== Given records ==

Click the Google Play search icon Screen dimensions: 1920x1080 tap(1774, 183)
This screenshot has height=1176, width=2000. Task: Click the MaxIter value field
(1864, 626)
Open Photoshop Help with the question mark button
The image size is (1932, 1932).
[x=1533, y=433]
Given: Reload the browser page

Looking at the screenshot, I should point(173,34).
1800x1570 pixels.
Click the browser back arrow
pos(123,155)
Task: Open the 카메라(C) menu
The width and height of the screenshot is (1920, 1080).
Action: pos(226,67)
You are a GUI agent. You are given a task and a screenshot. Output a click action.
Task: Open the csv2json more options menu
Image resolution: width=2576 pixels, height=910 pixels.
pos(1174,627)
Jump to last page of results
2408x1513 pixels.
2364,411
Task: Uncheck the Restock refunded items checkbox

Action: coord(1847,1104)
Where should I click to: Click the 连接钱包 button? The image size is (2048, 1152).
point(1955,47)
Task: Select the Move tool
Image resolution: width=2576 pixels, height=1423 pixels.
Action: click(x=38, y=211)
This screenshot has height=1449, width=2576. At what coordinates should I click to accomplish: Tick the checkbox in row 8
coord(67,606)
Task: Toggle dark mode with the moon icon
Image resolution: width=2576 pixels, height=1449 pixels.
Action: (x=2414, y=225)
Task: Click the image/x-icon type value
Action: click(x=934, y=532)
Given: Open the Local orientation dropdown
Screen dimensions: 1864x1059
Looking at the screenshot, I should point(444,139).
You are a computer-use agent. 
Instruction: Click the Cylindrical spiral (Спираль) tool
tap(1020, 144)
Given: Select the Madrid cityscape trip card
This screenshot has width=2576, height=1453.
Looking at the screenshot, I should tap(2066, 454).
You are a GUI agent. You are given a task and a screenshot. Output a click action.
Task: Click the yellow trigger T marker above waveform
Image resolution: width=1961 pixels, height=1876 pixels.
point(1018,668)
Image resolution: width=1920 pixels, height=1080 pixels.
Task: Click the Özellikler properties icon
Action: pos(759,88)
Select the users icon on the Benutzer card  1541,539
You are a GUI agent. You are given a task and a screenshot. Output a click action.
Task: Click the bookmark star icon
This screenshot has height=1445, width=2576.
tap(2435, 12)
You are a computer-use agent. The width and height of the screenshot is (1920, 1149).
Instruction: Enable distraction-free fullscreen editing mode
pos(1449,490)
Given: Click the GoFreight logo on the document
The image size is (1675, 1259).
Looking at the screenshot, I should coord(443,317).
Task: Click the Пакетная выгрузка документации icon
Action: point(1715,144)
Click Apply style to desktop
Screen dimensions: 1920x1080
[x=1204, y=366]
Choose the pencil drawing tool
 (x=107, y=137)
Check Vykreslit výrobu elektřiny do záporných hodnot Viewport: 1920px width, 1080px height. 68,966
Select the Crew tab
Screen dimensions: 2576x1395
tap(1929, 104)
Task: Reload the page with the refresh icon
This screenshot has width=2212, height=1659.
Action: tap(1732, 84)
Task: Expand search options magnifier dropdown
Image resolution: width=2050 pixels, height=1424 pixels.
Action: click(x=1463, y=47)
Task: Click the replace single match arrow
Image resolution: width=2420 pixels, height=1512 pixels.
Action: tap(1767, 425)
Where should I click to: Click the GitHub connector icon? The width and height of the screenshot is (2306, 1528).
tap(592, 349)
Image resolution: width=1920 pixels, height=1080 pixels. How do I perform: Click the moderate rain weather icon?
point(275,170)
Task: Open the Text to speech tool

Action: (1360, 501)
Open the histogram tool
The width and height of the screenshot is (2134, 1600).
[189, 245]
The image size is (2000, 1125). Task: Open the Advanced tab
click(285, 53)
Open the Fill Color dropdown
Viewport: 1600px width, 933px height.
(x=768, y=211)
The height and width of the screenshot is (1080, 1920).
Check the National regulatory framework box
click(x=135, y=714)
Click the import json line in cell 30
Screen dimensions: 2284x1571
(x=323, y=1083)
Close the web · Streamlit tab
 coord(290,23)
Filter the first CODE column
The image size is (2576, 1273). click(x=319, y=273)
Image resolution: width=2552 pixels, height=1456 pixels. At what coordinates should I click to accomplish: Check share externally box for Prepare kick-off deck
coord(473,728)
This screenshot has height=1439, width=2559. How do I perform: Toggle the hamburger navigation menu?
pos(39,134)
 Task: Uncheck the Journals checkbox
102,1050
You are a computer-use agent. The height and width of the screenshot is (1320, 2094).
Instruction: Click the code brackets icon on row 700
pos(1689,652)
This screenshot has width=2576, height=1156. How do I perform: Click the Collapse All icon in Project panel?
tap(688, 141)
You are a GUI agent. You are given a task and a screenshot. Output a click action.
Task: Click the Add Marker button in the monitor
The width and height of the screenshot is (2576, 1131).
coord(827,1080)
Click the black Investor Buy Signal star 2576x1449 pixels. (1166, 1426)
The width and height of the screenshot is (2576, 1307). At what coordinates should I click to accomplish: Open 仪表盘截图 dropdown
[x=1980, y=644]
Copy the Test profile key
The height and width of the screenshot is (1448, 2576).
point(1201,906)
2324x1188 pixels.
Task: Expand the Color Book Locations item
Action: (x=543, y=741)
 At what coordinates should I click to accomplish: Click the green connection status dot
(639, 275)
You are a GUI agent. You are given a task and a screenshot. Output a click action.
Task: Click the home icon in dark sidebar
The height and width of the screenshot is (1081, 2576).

===

= Assigned task =
Tally the lines above containing "dark". Answer with the count only.

= Solution for this problem =
2